Followers

Monday, July 11, 2022

MAKALAH TUJUH LARANGAN DALAM MUAMALAH

 


1.      Maisir

a.      Pengertian Maisir

Kata maisir dalam bahasa Arab arti secara harfiah adalah memperoleh sesuatu dengan sangat mudah tanpa kerja keras atau mendapat keuntungan tanpa bekerja. Yang biasa juga disebut berjudi. Istilah lain yang digunakan dalam al-Quran adalah kata `azlam` yang berarti praktek perjudian.[1] Secara bahasa, maisir bisa dimaknakan dalam beberapa kalimat : Gampang/mudah, orang yang kaya dan wajib. Secara istilah, maisir adalah setiap Mu’amalah yang orang masuk kedalamnya dan dia mungkin rugi dan mungkin beruntung. Kalimat “mungkin rugi dan mungkin untung”, juga ada dalam Mu’amalah jual beli, sebab orang yang berdagang mungkin untung mungkin rugi.

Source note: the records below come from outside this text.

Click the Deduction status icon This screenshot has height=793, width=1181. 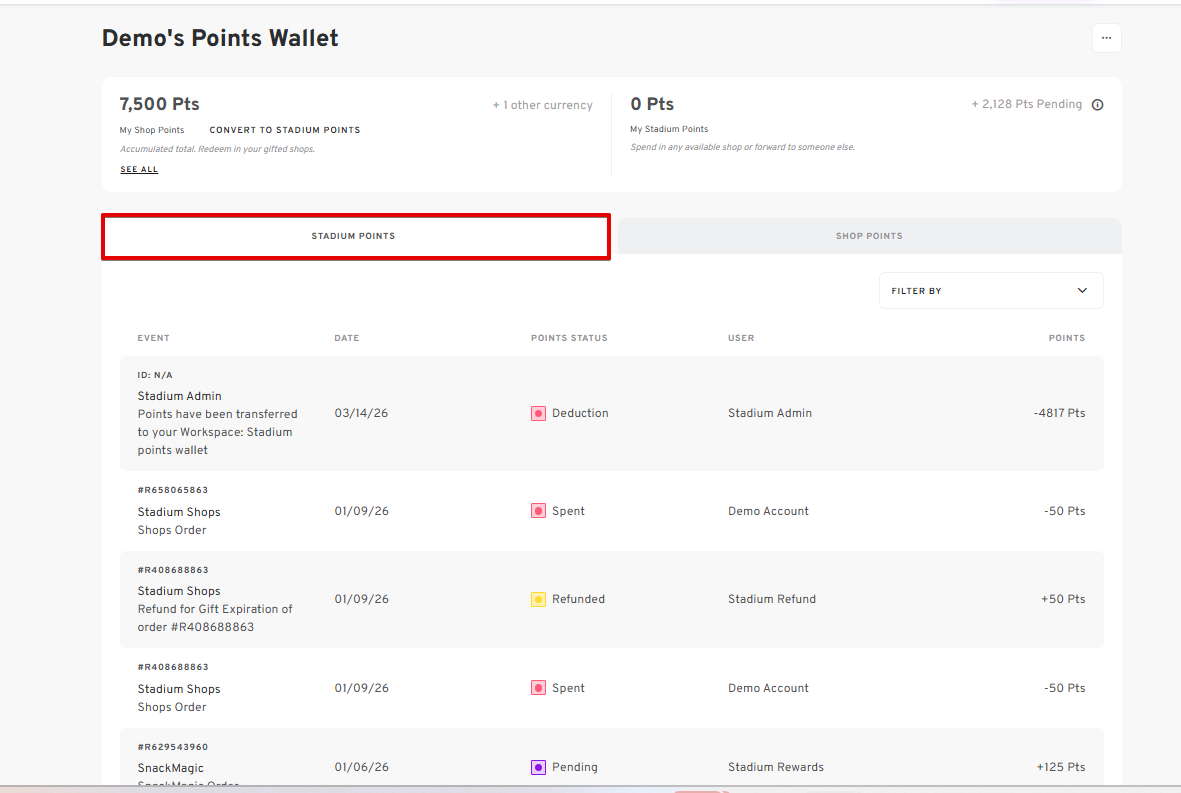pyautogui.click(x=538, y=413)
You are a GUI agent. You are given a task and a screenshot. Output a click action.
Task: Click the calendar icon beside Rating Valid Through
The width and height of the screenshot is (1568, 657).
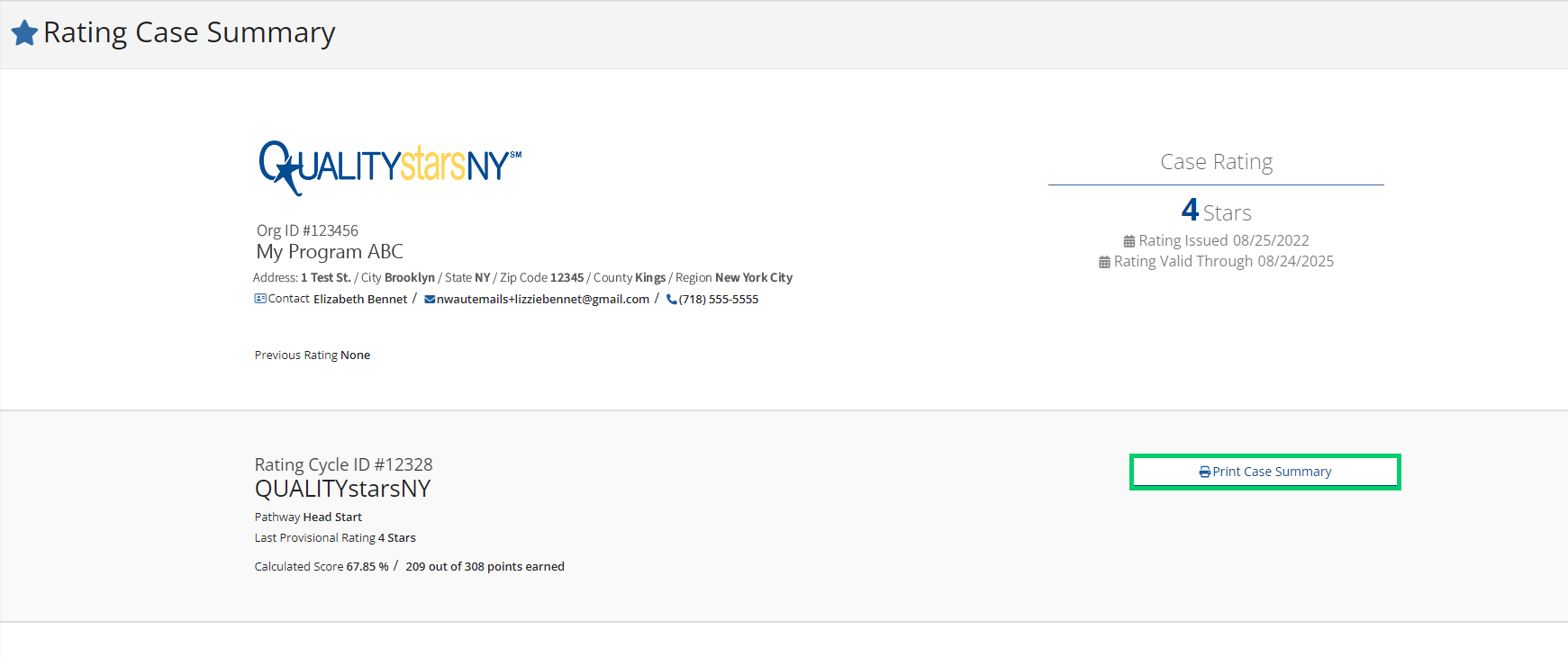pos(1104,262)
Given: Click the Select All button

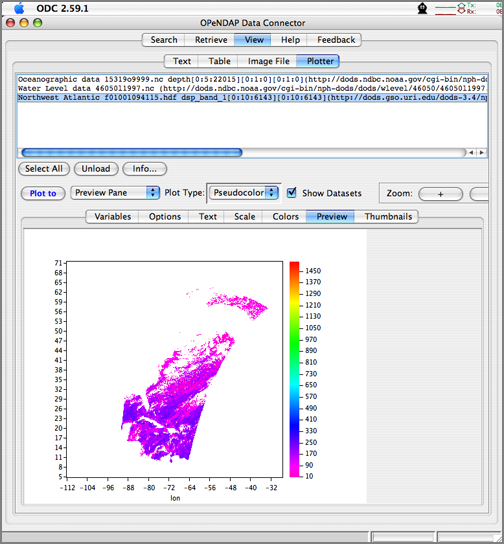Looking at the screenshot, I should pyautogui.click(x=44, y=169).
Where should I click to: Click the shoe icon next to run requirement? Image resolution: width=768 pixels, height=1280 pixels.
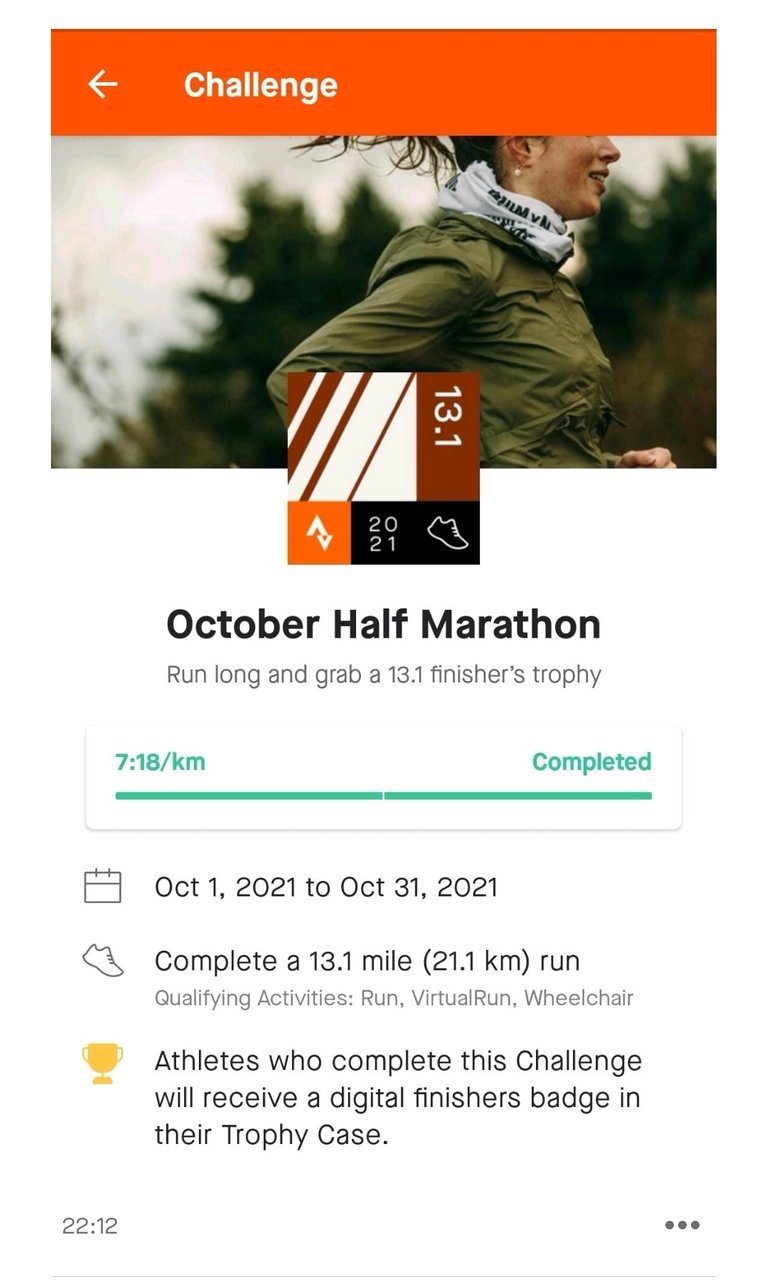tap(102, 962)
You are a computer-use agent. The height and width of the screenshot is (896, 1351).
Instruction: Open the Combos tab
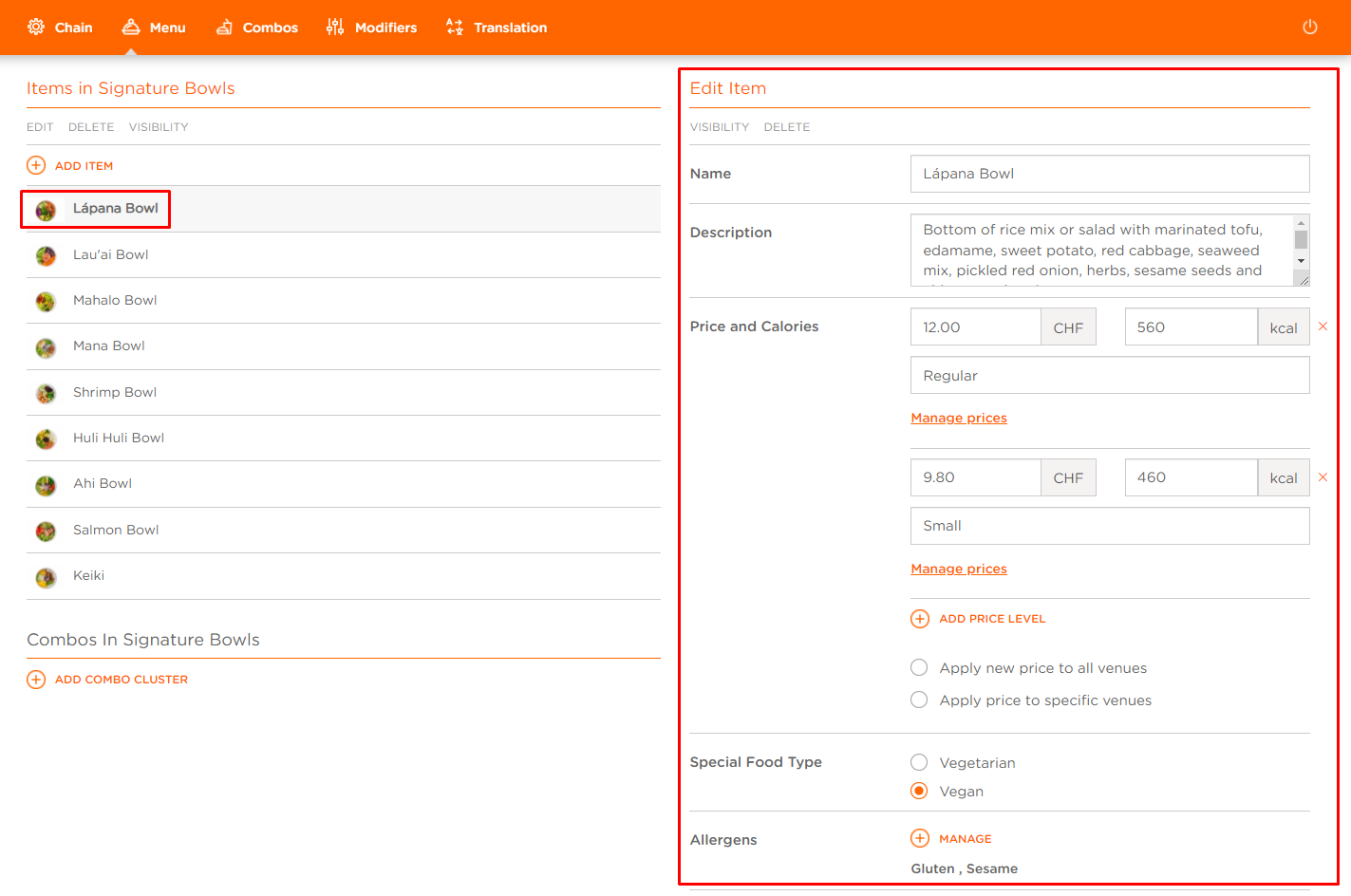tap(257, 28)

Namun Mu’amalah jual beli ini berbeda dengan maisir, seorang pedagang bila mengeluarkan uang maka ia memperoleh barang dan dengan barang itu ia bermu’amalah untuk meraih keuntungan walaupun mungkin ia mendapat kerugian, tapi maisir, begitu seseorang mengeluarkan uang maka mungkin ia rugi atau tidak dapat apapun dan mungkin ia beruntung.[2]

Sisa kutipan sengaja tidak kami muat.